What the exercise asks → For the listing below, the answer is an exact retyping of the lines from the one with "Where should I" through the one with "Instruction: Choose Update", both included, without pictures.

[Dataset records — start]

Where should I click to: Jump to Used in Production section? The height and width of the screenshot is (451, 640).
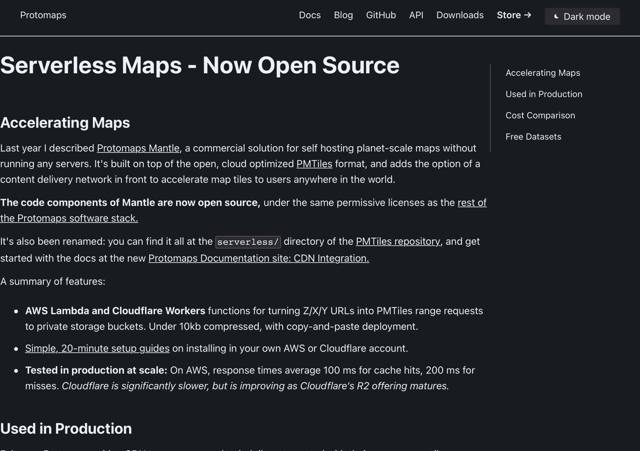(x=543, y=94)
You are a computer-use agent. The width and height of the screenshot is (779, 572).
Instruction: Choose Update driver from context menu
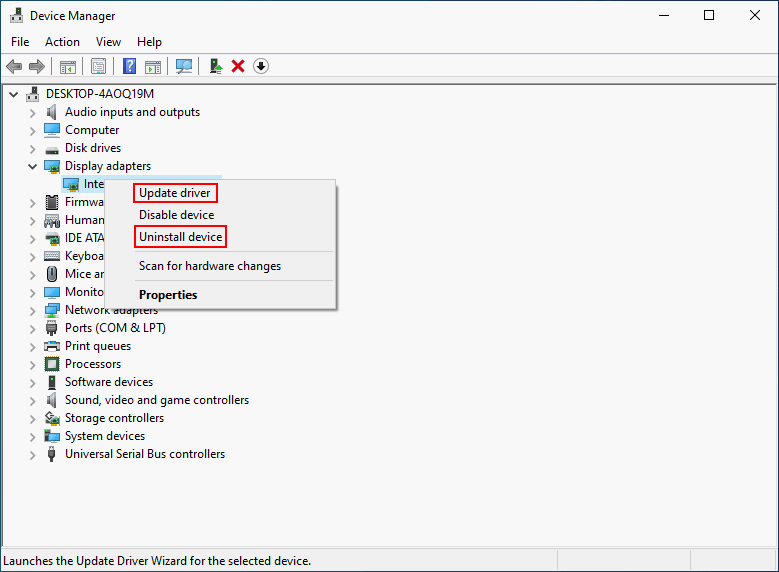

[Dataset records — finish]
[Dataset records — start]

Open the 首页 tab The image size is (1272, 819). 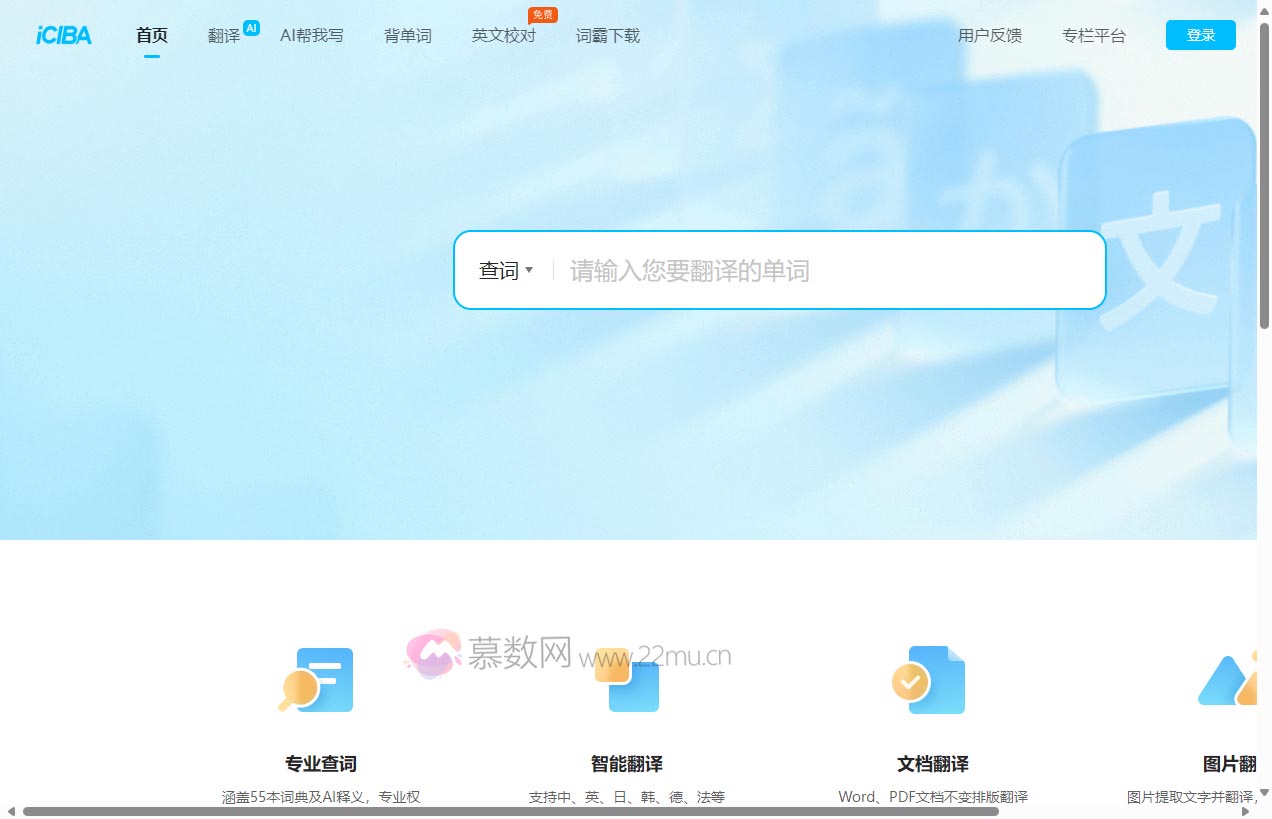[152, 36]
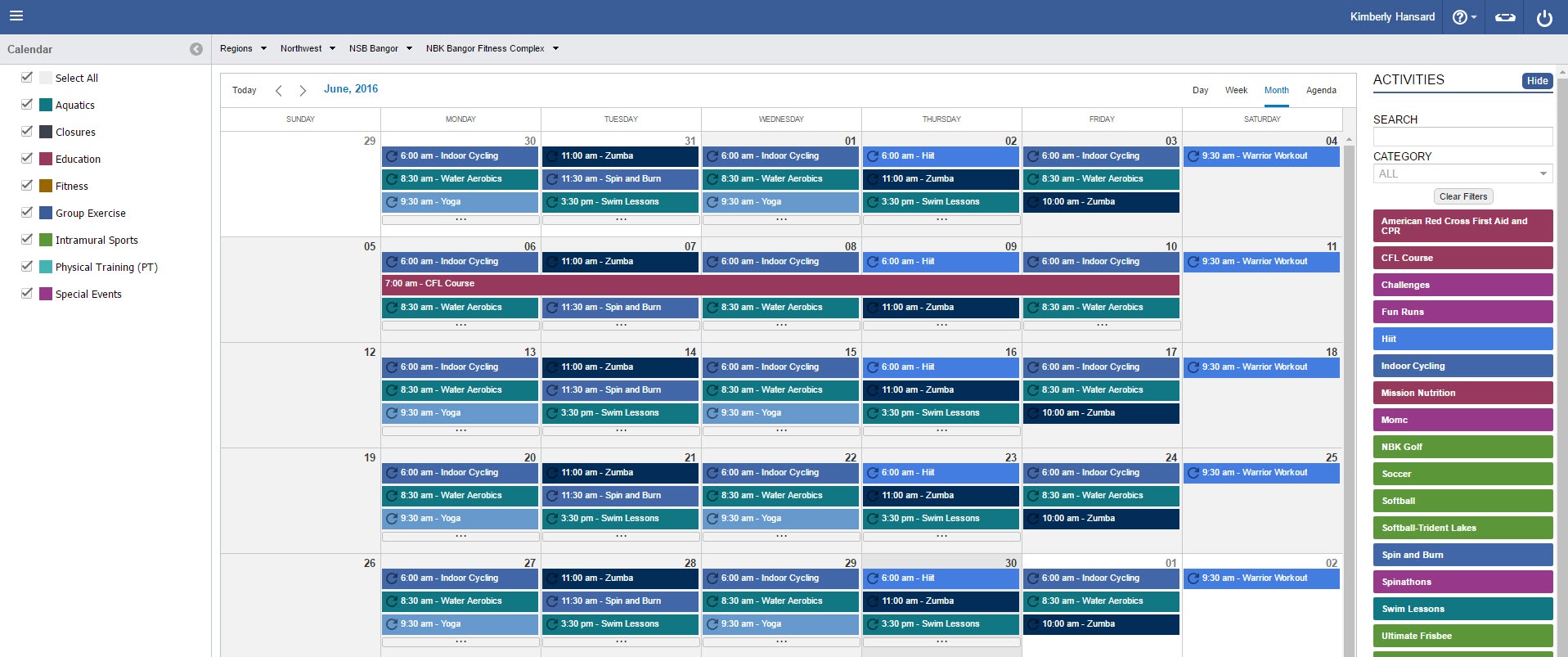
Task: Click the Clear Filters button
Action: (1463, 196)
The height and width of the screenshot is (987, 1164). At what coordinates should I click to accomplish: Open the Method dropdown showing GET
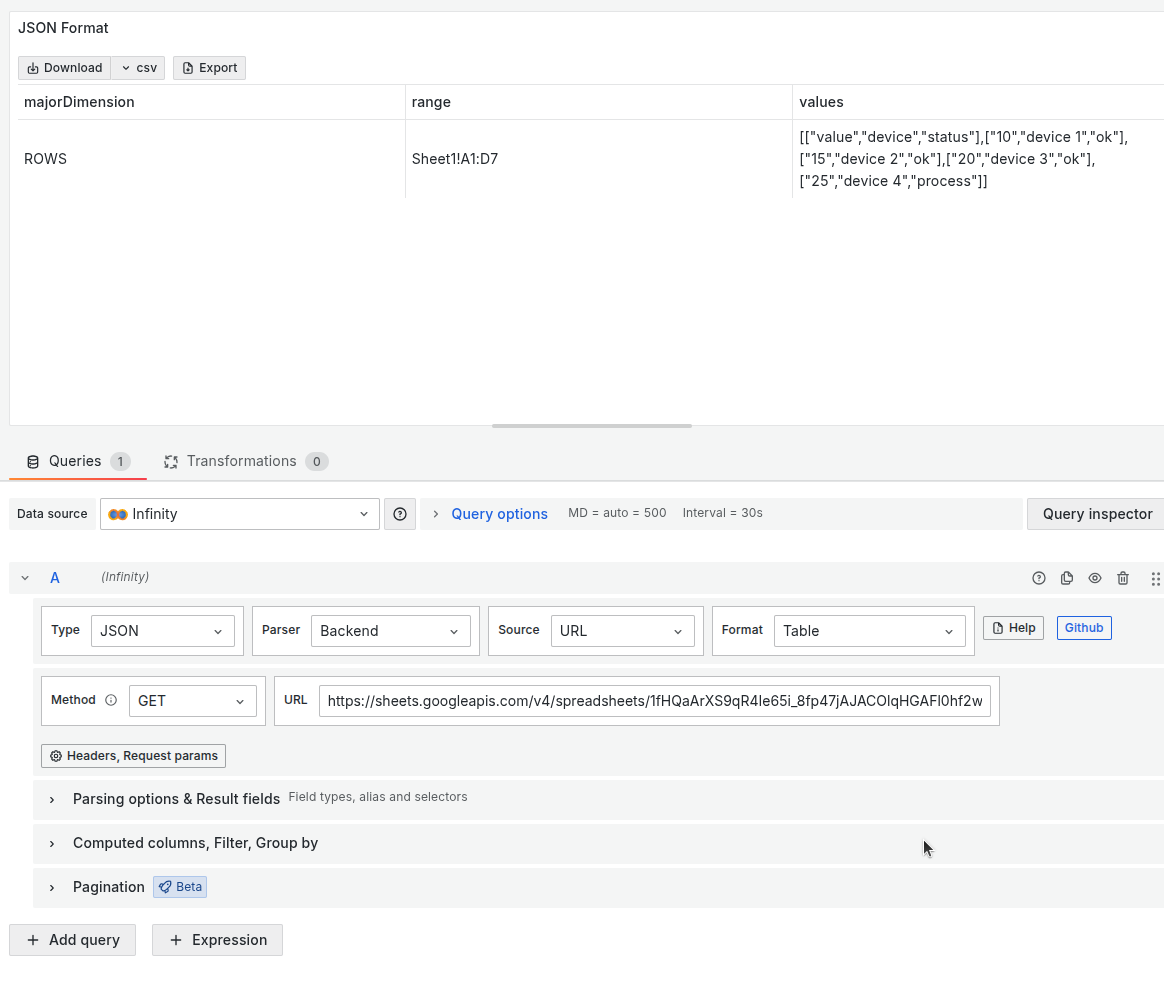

[Dataset records — finish]

Solved exercise →
Where should I click to: Jump to Used in Production section? The height and width of the screenshot is (451, 640).
(x=543, y=94)
You are a computer-use agent. The width and height of the screenshot is (779, 572).
Instruction: Choose Update driver from context menu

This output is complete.